[Your objective]
Select every line in the listing below that contains the word "accomplish" and copy those lines out. Case matters when matching.
— Start of Provided entries —
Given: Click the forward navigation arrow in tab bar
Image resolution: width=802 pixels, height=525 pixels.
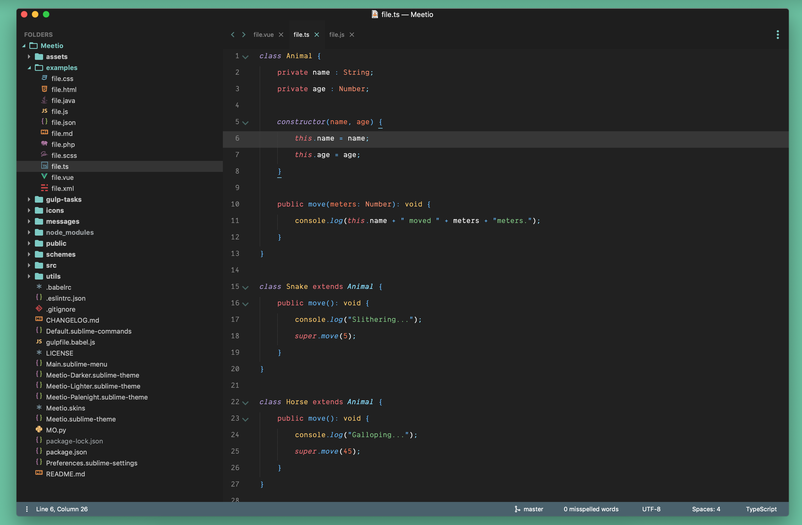Looking at the screenshot, I should point(244,34).
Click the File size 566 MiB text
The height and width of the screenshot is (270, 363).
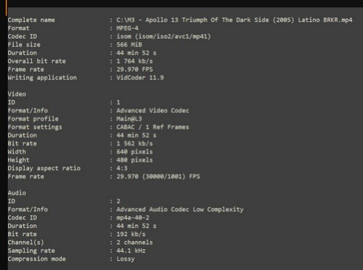click(129, 45)
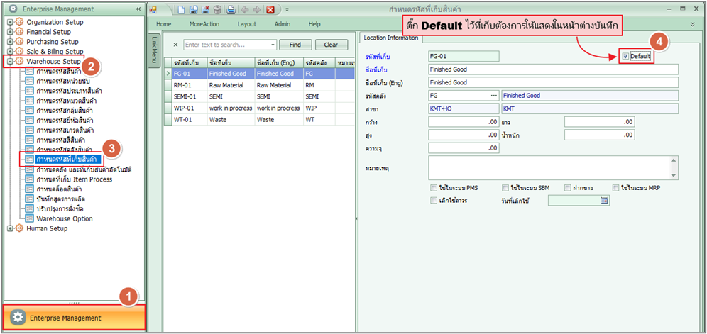The image size is (707, 334).
Task: Open the calendar picker in the date field
Action: [x=604, y=201]
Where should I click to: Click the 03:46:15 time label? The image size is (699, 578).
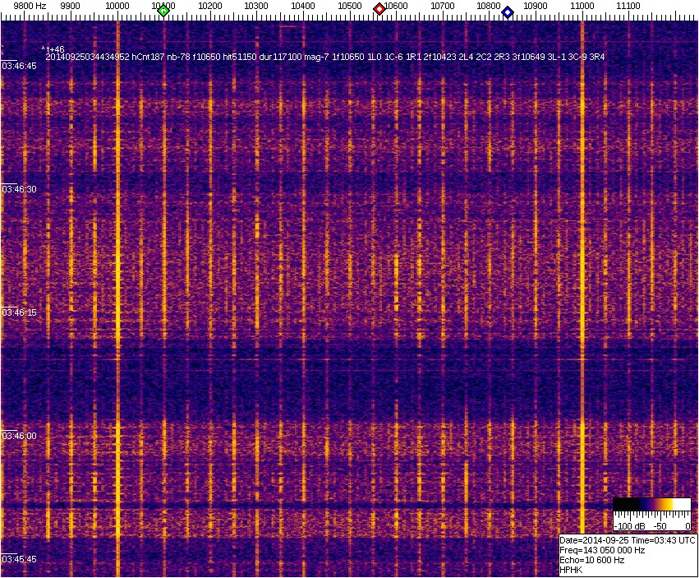pyautogui.click(x=19, y=312)
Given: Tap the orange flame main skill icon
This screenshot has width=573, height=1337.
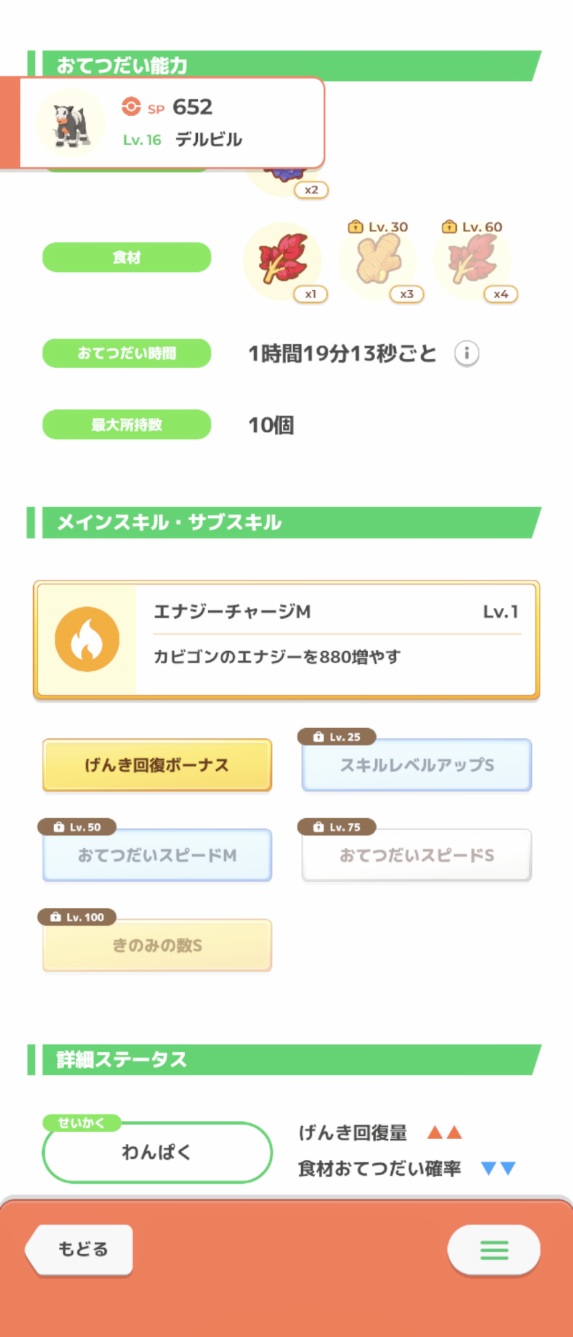Looking at the screenshot, I should [x=87, y=639].
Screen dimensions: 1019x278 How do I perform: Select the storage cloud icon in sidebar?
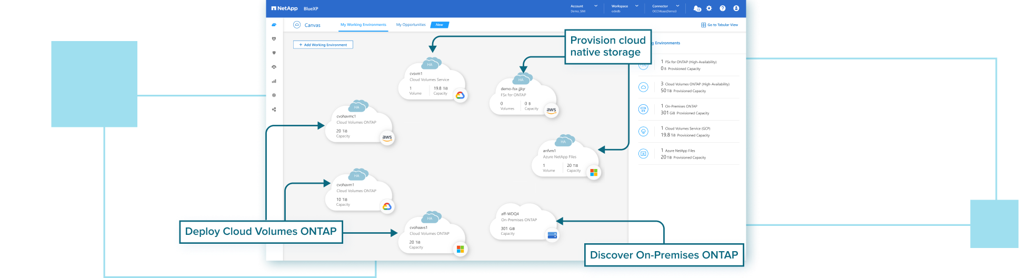click(x=274, y=25)
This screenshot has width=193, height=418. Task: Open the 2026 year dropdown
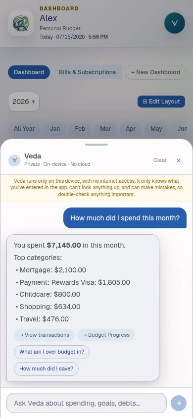(x=24, y=102)
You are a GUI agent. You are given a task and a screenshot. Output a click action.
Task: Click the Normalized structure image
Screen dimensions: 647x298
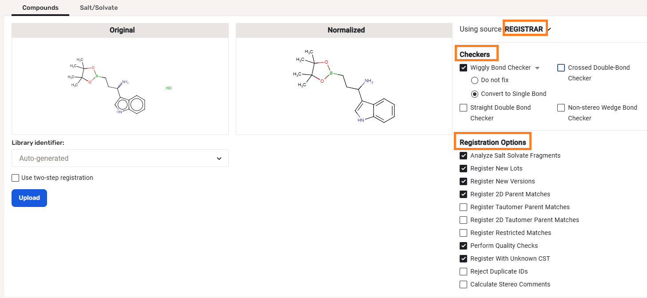point(344,86)
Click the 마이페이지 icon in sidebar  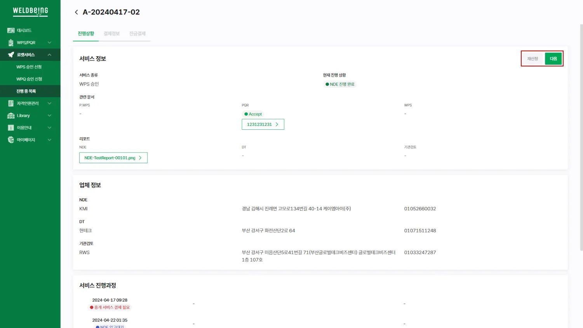pyautogui.click(x=11, y=140)
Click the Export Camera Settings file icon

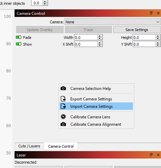point(63,99)
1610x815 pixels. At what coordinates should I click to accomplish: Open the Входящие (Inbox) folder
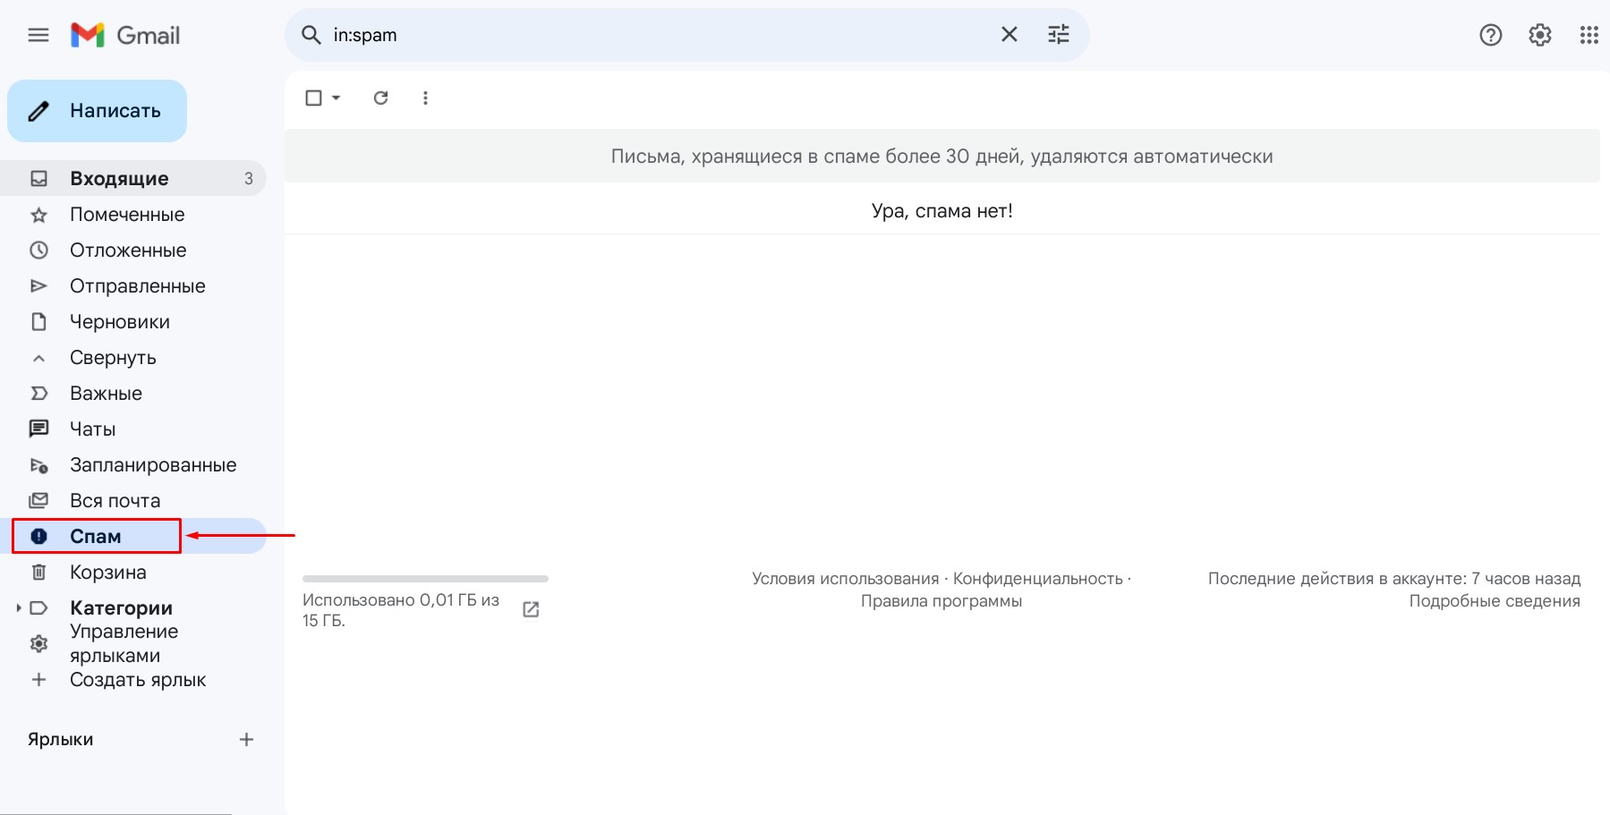click(119, 178)
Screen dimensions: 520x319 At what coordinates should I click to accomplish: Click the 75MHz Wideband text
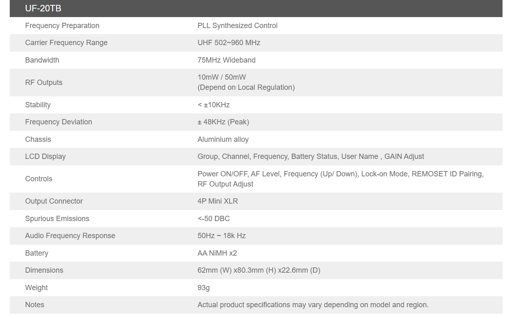(x=226, y=60)
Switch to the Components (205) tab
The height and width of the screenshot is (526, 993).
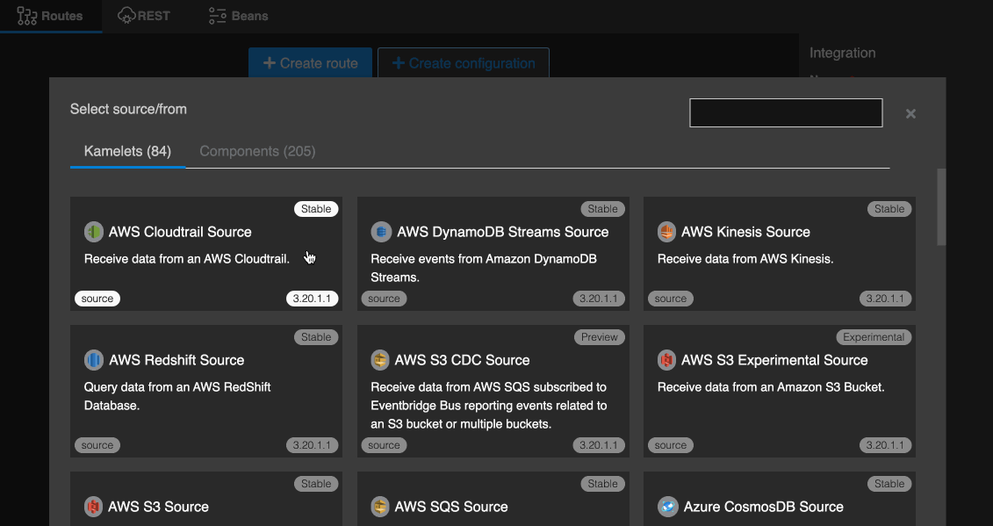point(257,151)
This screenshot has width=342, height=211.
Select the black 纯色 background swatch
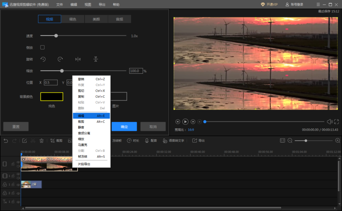52,97
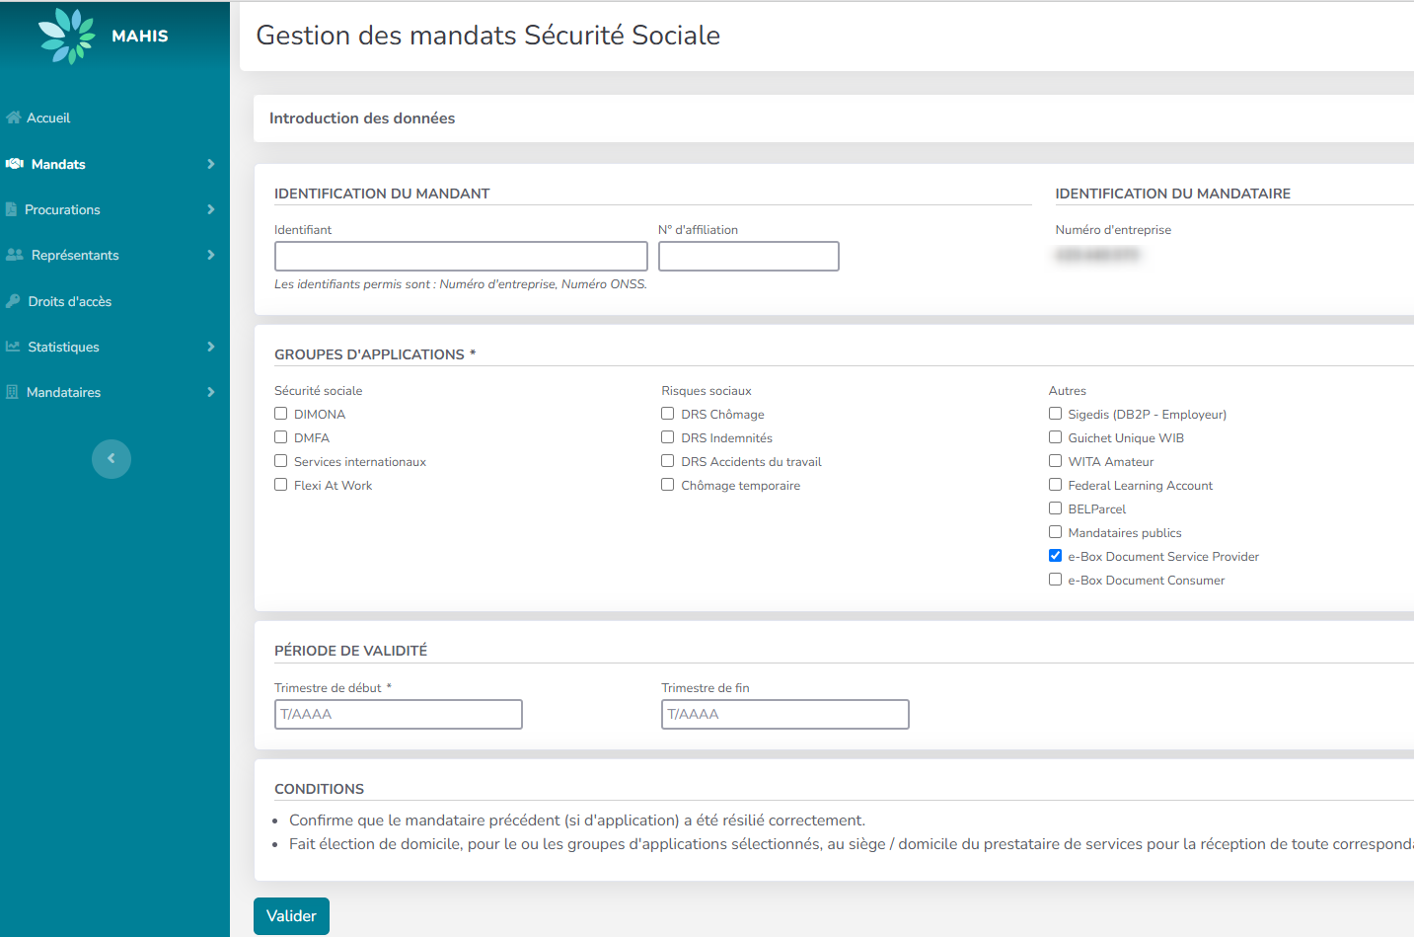Collapse the sidebar with the round arrow button
This screenshot has height=937, width=1414.
pyautogui.click(x=112, y=459)
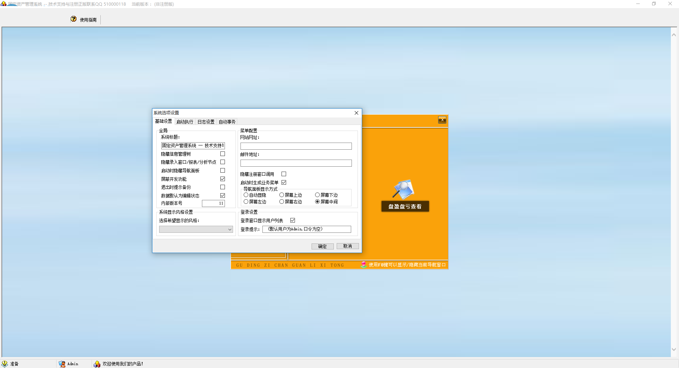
— End of Provided entries —
[Task solution]
1610x815 pixels. At what coordinates should I click to accomplish: Open the Входящие (Inbox) folder
Screen dimensions: 520x319 At what coordinates should I click to accomplish: Click the 75MHz Wideband text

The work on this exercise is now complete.